Change "left" to "right" in the entries from the line with "Task: Expand all" through the end of the entries, keeping everything else the same. Leave the pictures out of your answer.

__DATA SUPPLIED__:
________________________

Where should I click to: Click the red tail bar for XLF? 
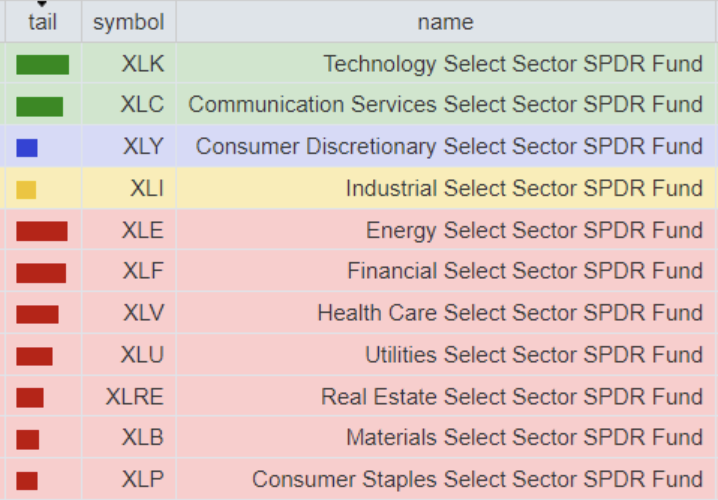point(41,273)
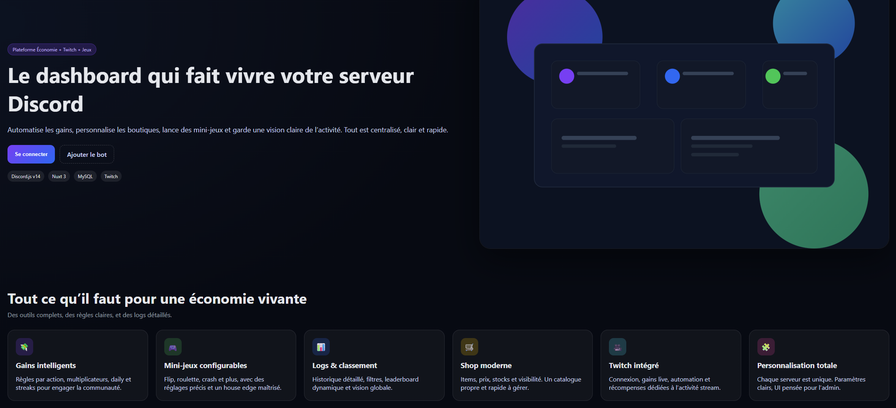Click the Gains intelligents card icon
896x408 pixels.
click(x=25, y=347)
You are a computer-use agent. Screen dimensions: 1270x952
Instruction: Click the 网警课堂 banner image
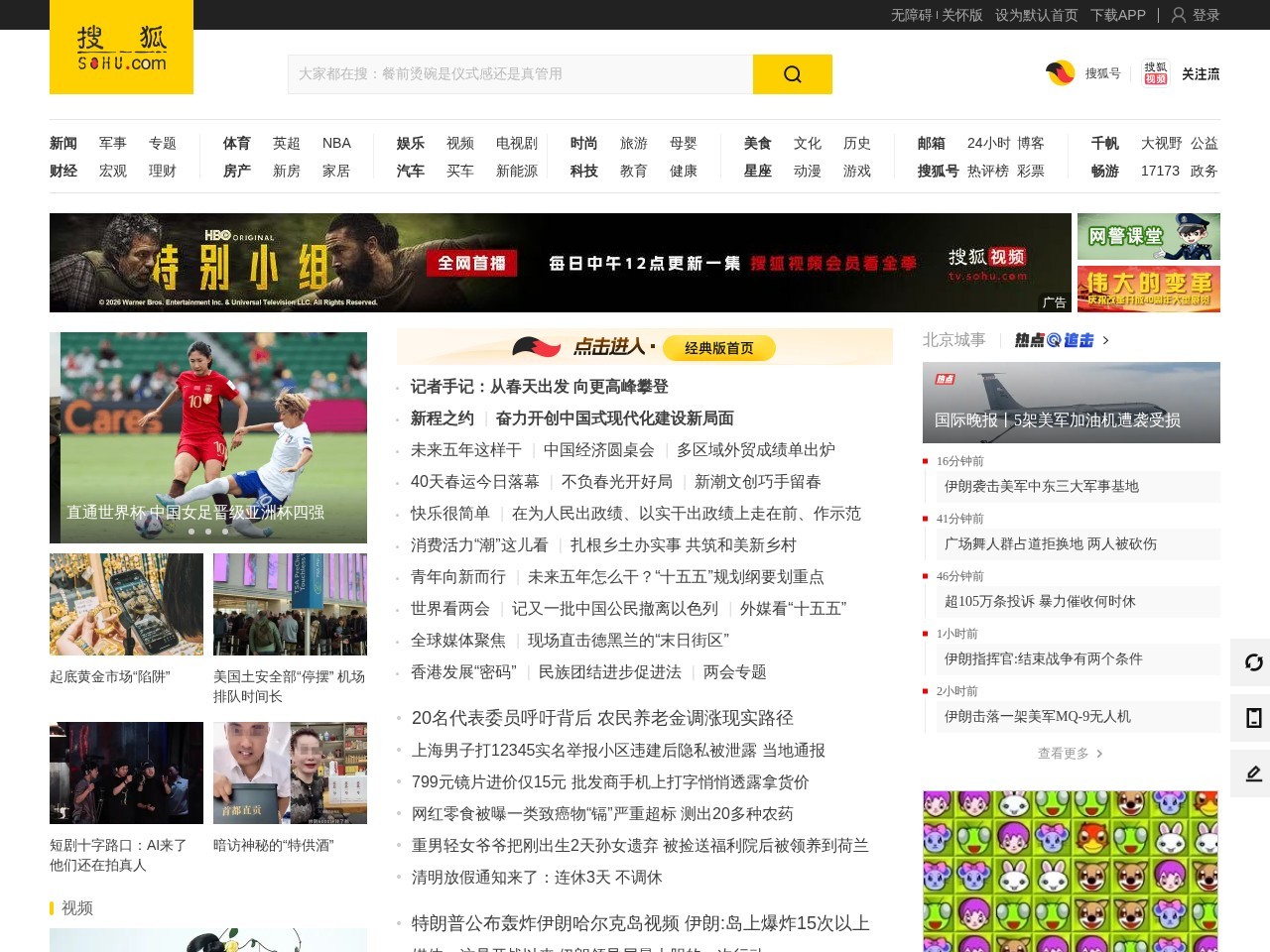click(x=1148, y=236)
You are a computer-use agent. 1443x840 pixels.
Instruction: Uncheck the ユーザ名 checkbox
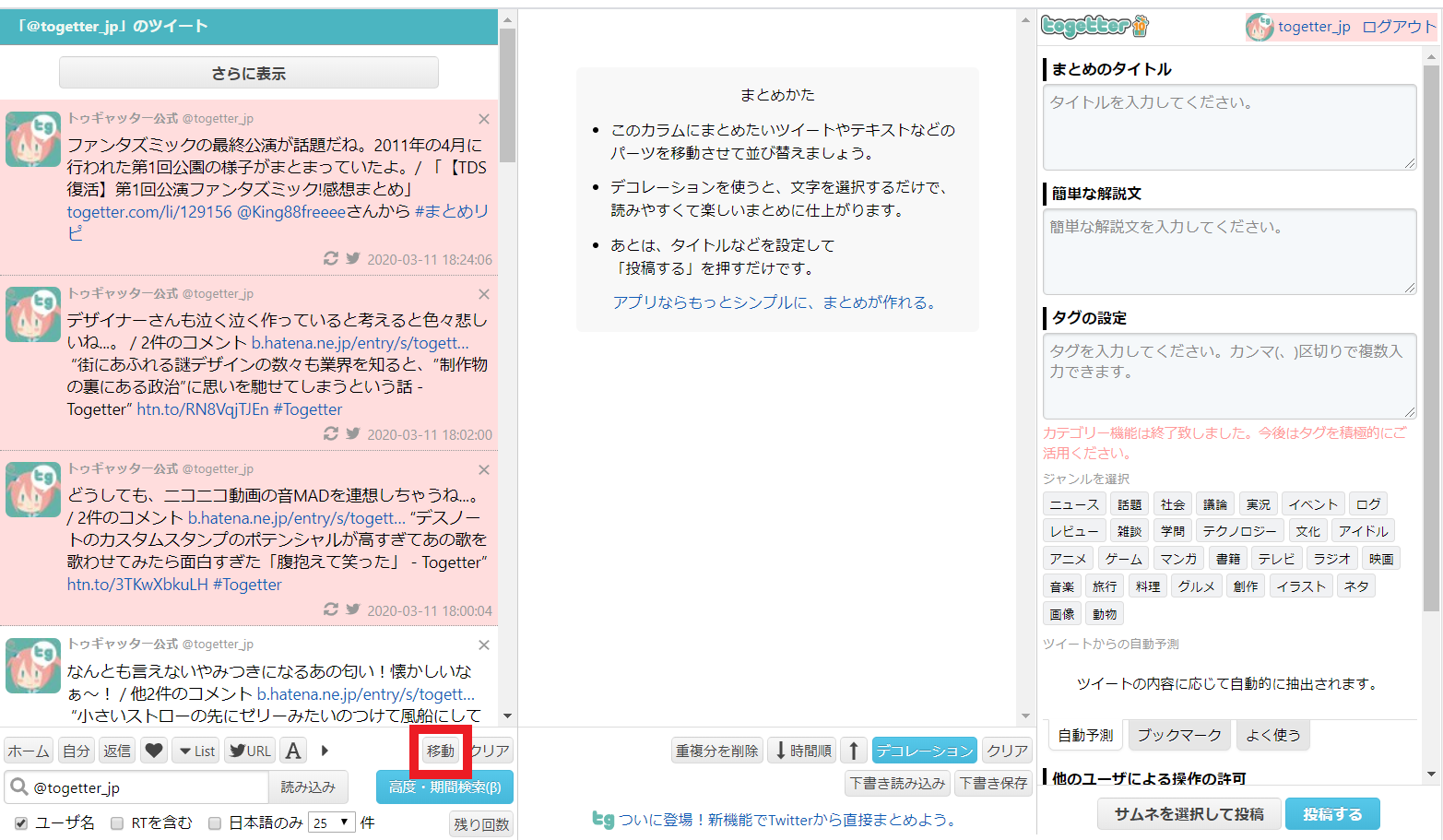pyautogui.click(x=21, y=822)
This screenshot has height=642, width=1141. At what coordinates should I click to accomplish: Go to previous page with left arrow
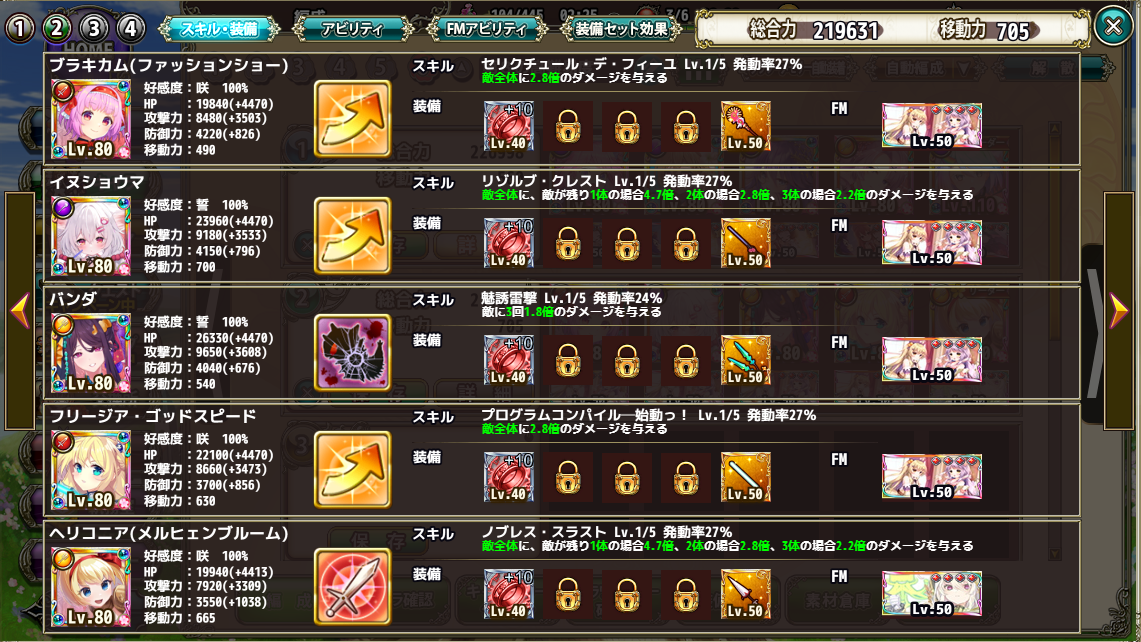(20, 311)
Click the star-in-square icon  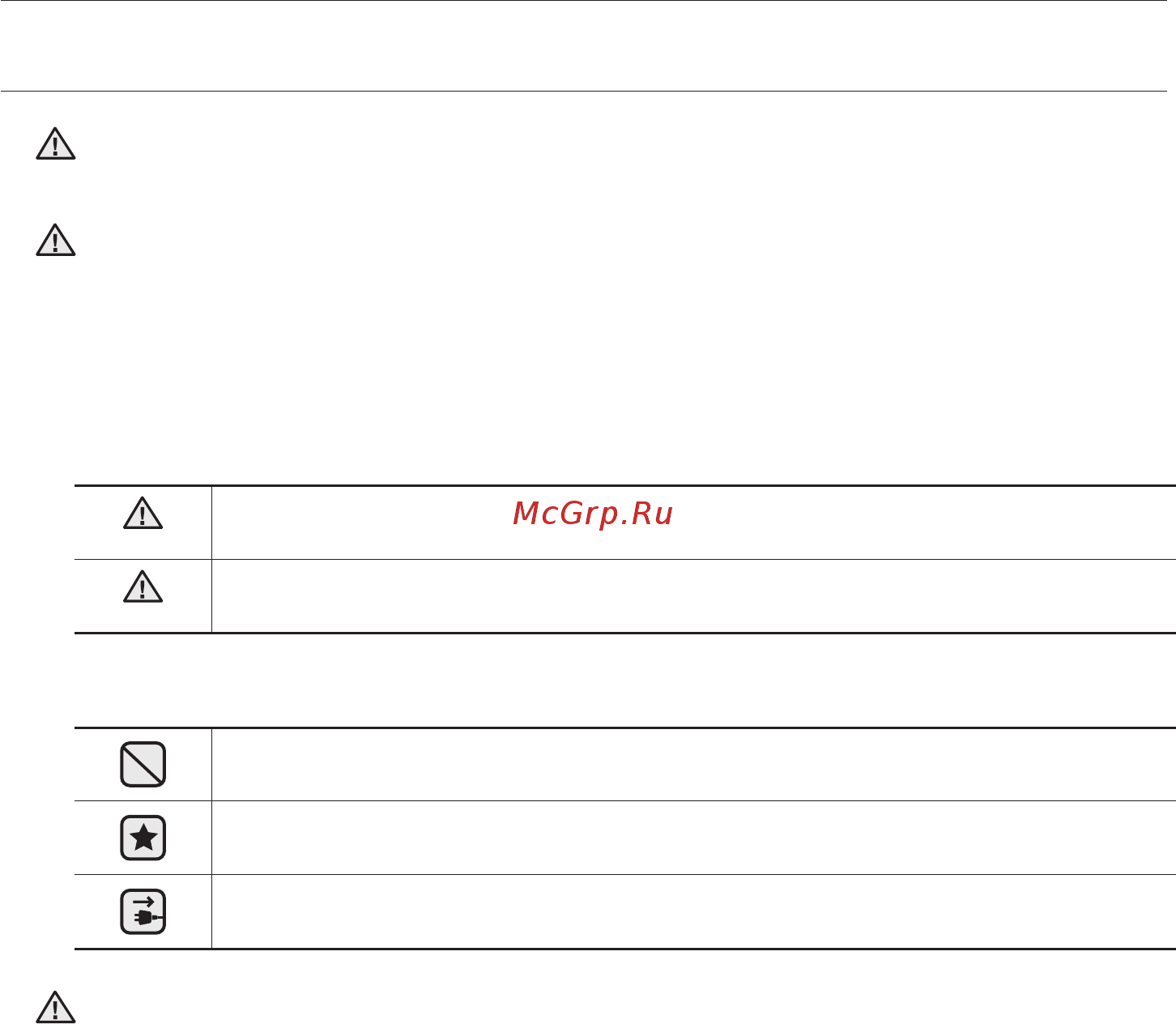click(143, 838)
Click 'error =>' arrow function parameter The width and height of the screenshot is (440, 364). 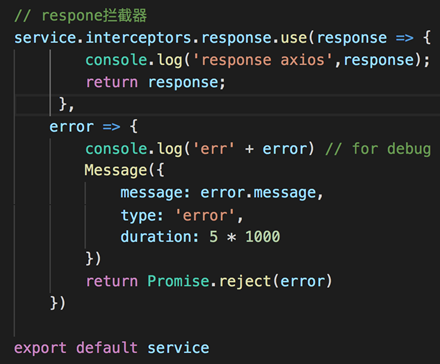click(85, 127)
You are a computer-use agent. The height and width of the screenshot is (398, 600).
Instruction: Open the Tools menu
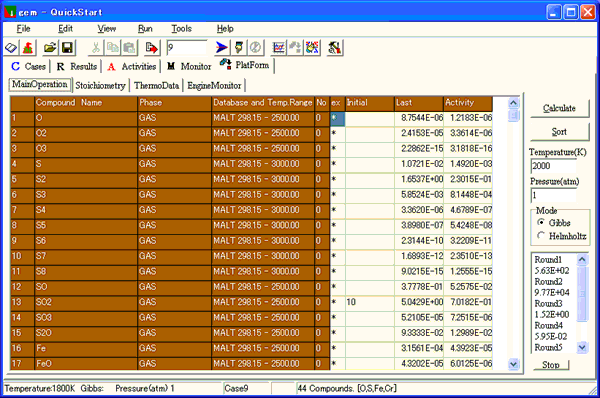click(x=181, y=29)
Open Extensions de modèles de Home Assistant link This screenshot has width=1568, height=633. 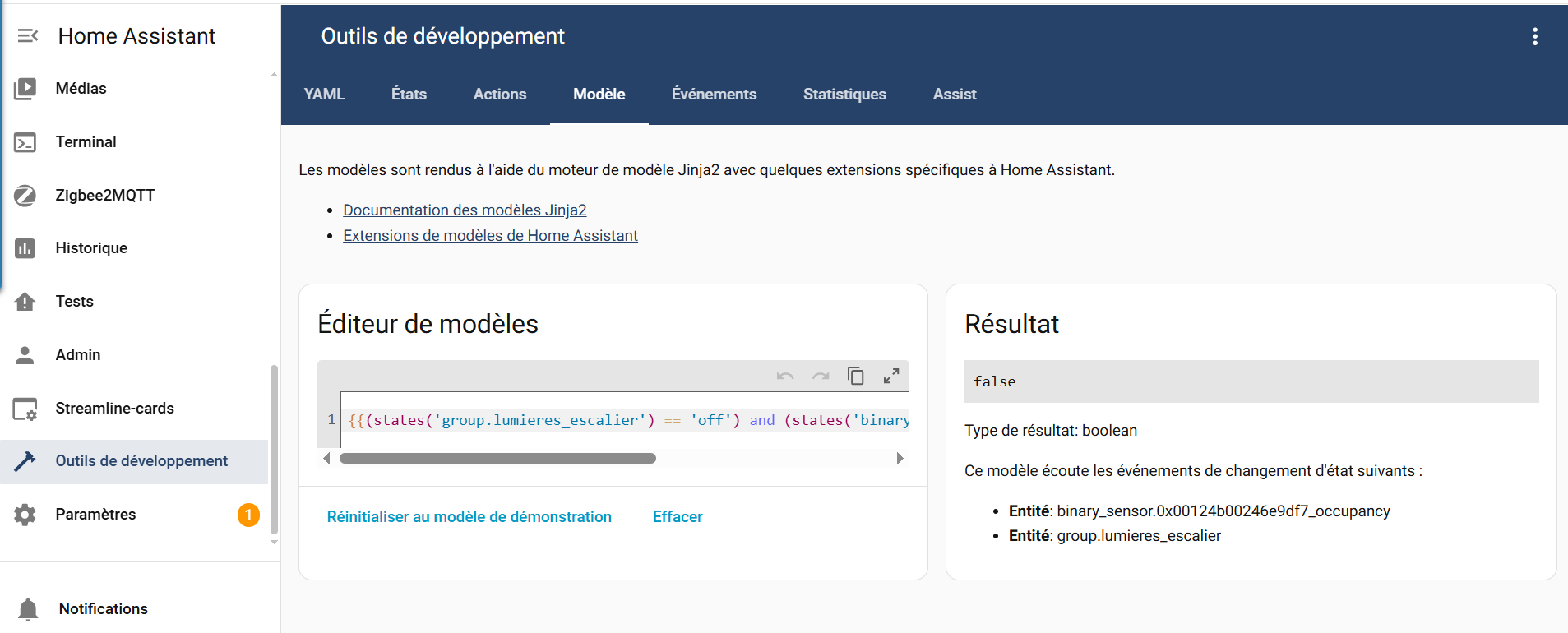tap(490, 236)
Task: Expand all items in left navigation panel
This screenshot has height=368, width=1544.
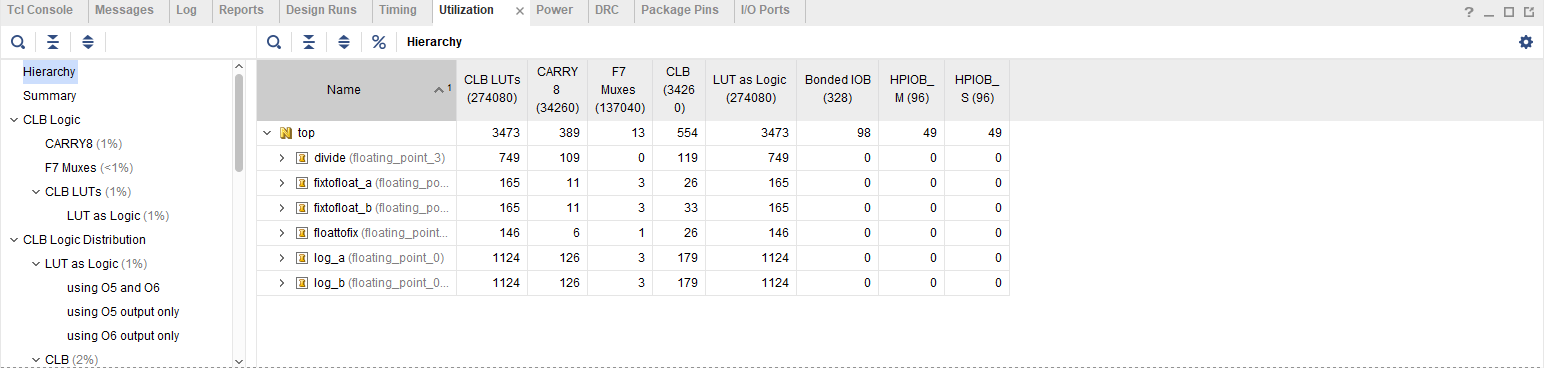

________________________

__SOLUTION__:
Task: Expand all items in right navigation panel
This screenshot has height=368, width=1544.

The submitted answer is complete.